Patrick Laupin relate dans ce livre une expérience longue de dix ans et plus. Dix ans avec des enfants en grande difficulté. Instituteur, il met en place une relation de confiance telle qu’il avance avec eux sur les chemins de l’écriture poétique. De la confiance, il en faut pour que ces jeunes, blessés, acceptent d’aller à la rencontre de l’écriture. Et cette confiance grandit quand on sort de l’exigence du résultat, de la performance scolaire, de la recherche du texte tellement lisse qu’il n’a plus rien de personnel. C’est dans le manque que s’inscrit le désir et c’est le désir qui fait naître l’écriture. Patrick Laupin, poète, connaît bien ce rapport à l’écriture ; il sait aussi que « créer c’est résister » (Gilles Deleuze). Dans ce livre, on voit ici la lettre prendre sa propre dimension (« un souffle animé peut faire se lever les lettres, comme un vent double qui espace, aère »), s’allier à d’autres lettres pour former un mot et, tant bien que mal, les mots s’assembler pour donner des phrases, des poèmes.

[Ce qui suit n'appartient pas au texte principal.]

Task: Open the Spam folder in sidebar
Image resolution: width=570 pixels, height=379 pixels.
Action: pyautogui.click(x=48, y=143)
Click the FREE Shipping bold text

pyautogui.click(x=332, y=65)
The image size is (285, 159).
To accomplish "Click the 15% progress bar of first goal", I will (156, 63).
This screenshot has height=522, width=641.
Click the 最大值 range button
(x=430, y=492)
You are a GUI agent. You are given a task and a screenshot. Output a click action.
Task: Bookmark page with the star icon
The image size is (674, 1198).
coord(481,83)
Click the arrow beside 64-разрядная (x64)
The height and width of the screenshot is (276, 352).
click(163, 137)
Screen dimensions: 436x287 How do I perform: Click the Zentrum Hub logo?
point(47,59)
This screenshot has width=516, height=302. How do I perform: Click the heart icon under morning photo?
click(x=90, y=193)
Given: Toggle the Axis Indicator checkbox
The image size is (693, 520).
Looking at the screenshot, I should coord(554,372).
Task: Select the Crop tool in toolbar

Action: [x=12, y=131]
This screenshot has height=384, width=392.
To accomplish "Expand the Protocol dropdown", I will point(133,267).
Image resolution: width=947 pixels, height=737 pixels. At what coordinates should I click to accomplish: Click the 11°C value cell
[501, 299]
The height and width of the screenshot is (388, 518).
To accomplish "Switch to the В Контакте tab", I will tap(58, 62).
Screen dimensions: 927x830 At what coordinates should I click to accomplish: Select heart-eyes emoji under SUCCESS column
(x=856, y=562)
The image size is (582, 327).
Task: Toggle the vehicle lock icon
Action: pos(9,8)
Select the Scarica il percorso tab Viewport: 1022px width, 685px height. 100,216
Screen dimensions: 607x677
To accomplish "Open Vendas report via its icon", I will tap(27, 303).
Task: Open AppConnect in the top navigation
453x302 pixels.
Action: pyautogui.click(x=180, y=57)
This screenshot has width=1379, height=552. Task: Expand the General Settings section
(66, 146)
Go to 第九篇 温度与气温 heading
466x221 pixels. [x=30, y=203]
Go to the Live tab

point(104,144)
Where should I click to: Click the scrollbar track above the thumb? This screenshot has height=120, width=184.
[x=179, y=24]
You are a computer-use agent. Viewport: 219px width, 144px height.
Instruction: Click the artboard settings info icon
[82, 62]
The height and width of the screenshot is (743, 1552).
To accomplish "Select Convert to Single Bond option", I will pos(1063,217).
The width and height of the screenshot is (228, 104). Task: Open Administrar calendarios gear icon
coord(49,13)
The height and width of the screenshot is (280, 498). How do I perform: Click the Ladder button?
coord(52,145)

Au point qu’une fille écrira : « Oh mon dieu, qui pourrait le dire si les mots ont un corps ? »
Ce livre a d’abord été publié en 1998 et republié deux fois depuis cette date. Il est composé du récit de l’expérience de Patrick Laupin, de l’analyse qu’il en fait et de textes des jeunes qu’il a accompagnés. Il ne s’agit pas d’une méthode d’atelier. Et nous sommes très éloignés des cours de storytelling. La chose la plus importante, c’est la confiance, et l’échange. Il n’y a pas, d’une part, un maître qui enseigne, et, d’autre part, un élève qui reçoit. Il y a bien échange, acceptation de l’autre et simple accompagnement. Ce n’est pas non plus une technique pédagogique. Patrick Laupin dissocie les cours (de Français, de Maths…) de cette activité d’écriture. Publiant dans un même ouvrage son expérience, argumentée de textes de poètes contemporains, et les poèmes des jeunes, il va au bout du travail qu’il a engagé avec eux.
« Va et trouve ta phrase » (Yves, un des jeunes cités par Patrick Laupin)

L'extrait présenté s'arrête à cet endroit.